Recast every line of the entries below as a Markdown table with the columns "Number" and "Text", numbering each line in order and omitting blank lines.

-*-

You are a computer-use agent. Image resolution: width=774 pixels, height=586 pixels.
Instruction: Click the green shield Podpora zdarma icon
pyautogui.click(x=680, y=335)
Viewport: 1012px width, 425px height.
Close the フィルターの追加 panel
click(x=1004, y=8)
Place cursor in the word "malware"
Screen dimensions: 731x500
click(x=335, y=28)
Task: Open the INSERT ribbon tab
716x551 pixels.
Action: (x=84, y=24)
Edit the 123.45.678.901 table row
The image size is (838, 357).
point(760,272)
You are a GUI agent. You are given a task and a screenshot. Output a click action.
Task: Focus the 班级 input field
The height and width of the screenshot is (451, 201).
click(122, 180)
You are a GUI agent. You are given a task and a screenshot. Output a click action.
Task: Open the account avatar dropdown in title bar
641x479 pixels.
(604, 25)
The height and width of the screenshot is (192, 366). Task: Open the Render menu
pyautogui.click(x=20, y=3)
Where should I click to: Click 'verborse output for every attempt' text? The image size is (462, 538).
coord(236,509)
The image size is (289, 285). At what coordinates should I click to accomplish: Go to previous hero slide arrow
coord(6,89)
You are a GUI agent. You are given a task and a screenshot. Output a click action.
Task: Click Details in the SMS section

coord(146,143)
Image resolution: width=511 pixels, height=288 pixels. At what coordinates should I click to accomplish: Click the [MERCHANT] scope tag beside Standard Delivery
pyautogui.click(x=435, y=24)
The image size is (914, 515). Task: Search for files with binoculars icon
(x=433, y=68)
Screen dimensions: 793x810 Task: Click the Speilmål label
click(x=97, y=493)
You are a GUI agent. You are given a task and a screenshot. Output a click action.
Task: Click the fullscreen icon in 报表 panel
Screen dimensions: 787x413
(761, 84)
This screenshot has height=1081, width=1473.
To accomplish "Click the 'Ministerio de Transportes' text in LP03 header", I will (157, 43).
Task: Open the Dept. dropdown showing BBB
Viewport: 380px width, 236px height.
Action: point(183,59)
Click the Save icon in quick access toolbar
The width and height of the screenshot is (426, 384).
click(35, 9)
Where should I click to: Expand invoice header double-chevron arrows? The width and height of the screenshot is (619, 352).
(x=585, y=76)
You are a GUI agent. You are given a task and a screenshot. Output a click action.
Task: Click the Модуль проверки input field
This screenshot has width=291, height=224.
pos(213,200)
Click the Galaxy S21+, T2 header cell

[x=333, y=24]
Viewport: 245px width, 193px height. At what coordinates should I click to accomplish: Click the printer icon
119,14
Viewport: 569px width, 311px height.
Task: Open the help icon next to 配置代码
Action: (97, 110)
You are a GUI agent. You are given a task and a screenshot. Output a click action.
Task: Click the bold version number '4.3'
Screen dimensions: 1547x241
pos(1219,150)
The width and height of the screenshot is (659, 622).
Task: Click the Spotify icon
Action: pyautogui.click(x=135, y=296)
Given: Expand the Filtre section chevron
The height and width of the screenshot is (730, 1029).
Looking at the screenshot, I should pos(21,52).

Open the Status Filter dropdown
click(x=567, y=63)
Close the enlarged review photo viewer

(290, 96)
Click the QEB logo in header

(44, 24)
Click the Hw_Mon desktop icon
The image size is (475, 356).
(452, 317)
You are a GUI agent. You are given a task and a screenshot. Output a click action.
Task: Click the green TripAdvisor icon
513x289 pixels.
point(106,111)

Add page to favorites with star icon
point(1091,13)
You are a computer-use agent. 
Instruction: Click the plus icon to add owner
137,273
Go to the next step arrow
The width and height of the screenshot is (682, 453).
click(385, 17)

-*-

- **Right answer**:
| Number | Text |
|---|---|
| 1 | You are a computer-use agent. Image resolution: width=774 pixels, height=586 pixels. |
| 2 | Instruction: Click the green shield Podpora zdarma icon |
| 3 | pyautogui.click(x=680, y=335) |
| 4 | Viewport: 1012px width, 425px height. |
| 5 | Close the フィルターの追加 panel |
| 6 | click(x=1004, y=8) |
| 7 | Place cursor in the word "malware" |
| 8 | Screen dimensions: 731x500 |
| 9 | click(x=335, y=28) |
| 10 | Task: Open the INSERT ribbon tab |
| 11 | 716x551 pixels. |
| 12 | Action: (x=84, y=24) |
| 13 | Edit the 123.45.678.901 table row |
| 14 | The image size is (838, 357). |
| 15 | point(760,272) |
| 16 | You are a GUI agent. You are given a task and a screenshot. Output a click action. |
| 17 | Task: Focus the 班级 input field |
| 18 | The height and width of the screenshot is (451, 201). |
| 19 | click(122, 180) |
| 20 | You are a GUI agent. You are given a task and a screenshot. Output a click action. |
| 21 | Task: Open the account avatar dropdown in title bar |
| 22 | 641x479 pixels. |
| 23 | (604, 25) |
| 24 | The height and width of the screenshot is (192, 366). Task: Open the Render menu |
| 25 | pyautogui.click(x=20, y=3) |
| 26 | Where should I click to: Click 'verborse output for every attempt' text? The image size is (462, 538). |
| 27 | coord(236,509) |
| 28 | The image size is (289, 285). At what coordinates should I click to accomplish: Go to previous hero slide arrow |
| 29 | coord(6,89) |
| 30 | You are a GUI agent. You are given a task and a screenshot. Output a click action. |
| 31 | Task: Click Details in the SMS section |
| 32 | coord(146,143) |
| 33 | Image resolution: width=511 pixels, height=288 pixels. At what coordinates should I click to accomplish: Click the [MERCHANT] scope tag beside Standard Delivery |
| 34 | pyautogui.click(x=435, y=24) |
| 35 | The image size is (914, 515). Task: Search for files with binoculars icon |
| 36 | (x=433, y=68) |
| 37 | Screen dimensions: 793x810 Task: Click the Speilmål label |
| 38 | click(x=97, y=493) |
| 39 | You are a GUI agent. You are given a task and a screenshot. Output a click action. |
| 40 | Task: Click the fullscreen icon in 报表 panel |
| 41 | Screen dimensions: 787x413 |
| 42 | (761, 84) |
| 43 | This screenshot has height=1081, width=1473. |
| 44 | To accomplish "Click the 'Ministerio de Transportes' text in LP03 header", I will (157, 43). |
| 45 | Task: Open the Dept. dropdown showing BBB |
| 46 | Viewport: 380px width, 236px height. |
| 47 | Action: point(183,59) |
| 48 | Click the Save icon in quick access toolbar |
| 49 | The width and height of the screenshot is (426, 384). |
| 50 | click(35, 9) |
| 51 | Where should I click to: Expand invoice header double-chevron arrows? The width and height of the screenshot is (619, 352). |
| 52 | (x=585, y=76) |
| 53 | You are a GUI agent. You are given a task and a screenshot. Output a click action. |
| 54 | Task: Click the Модуль проверки input field |
| 55 | This screenshot has width=291, height=224. |
| 56 | pos(213,200) |
| 57 | Click the Galaxy S21+, T2 header cell |
| 58 | [x=333, y=24] |
| 59 | Viewport: 245px width, 193px height. At what coordinates should I click to accomplish: Click the printer icon |
| 60 | 119,14 |
| 61 | Viewport: 569px width, 311px height. |
| 62 | Task: Open the help icon next to 配置代码 |
| 63 | Action: (97, 110) |
| 64 | You are a GUI agent. You are given a task and a screenshot. Output a click action. |
| 65 | Task: Click the bold version number '4.3' |
| 66 | Screen dimensions: 1547x241 |
| 67 | pos(1219,150) |
| 68 | The width and height of the screenshot is (659, 622). |
| 69 | Task: Click the Spotify icon |
| 70 | Action: pyautogui.click(x=135, y=296) |
| 71 | Given: Expand the Filtre section chevron |
| 72 | The height and width of the screenshot is (730, 1029). |
| 73 | Looking at the screenshot, I should pos(21,52). |
| 74 | Open the Status Filter dropdown |
| 75 | click(x=567, y=63) |
| 76 | Close the enlarged review photo viewer |
| 77 | (290, 96) |
| 78 | Click the QEB logo in header |
| 79 | (44, 24) |
| 80 | Click the Hw_Mon desktop icon |
| 81 | The image size is (475, 356). |
| 82 | (452, 317) |
| 83 | You are a GUI agent. You are given a task and a screenshot. Output a click action. |
| 84 | Task: Click the green TripAdvisor icon |
| 85 | 513x289 pixels. |
| 86 | point(106,111) |
| 87 | Add page to favorites with star icon |
| 88 | point(1091,13) |
| 89 | You are a computer-use agent.  |
| 90 | Instruction: Click the plus icon to add owner |
| 91 | 137,273 |
| 92 | Go to the next step arrow |
| 93 | The width and height of the screenshot is (682, 453). |
| 94 | click(385, 17) |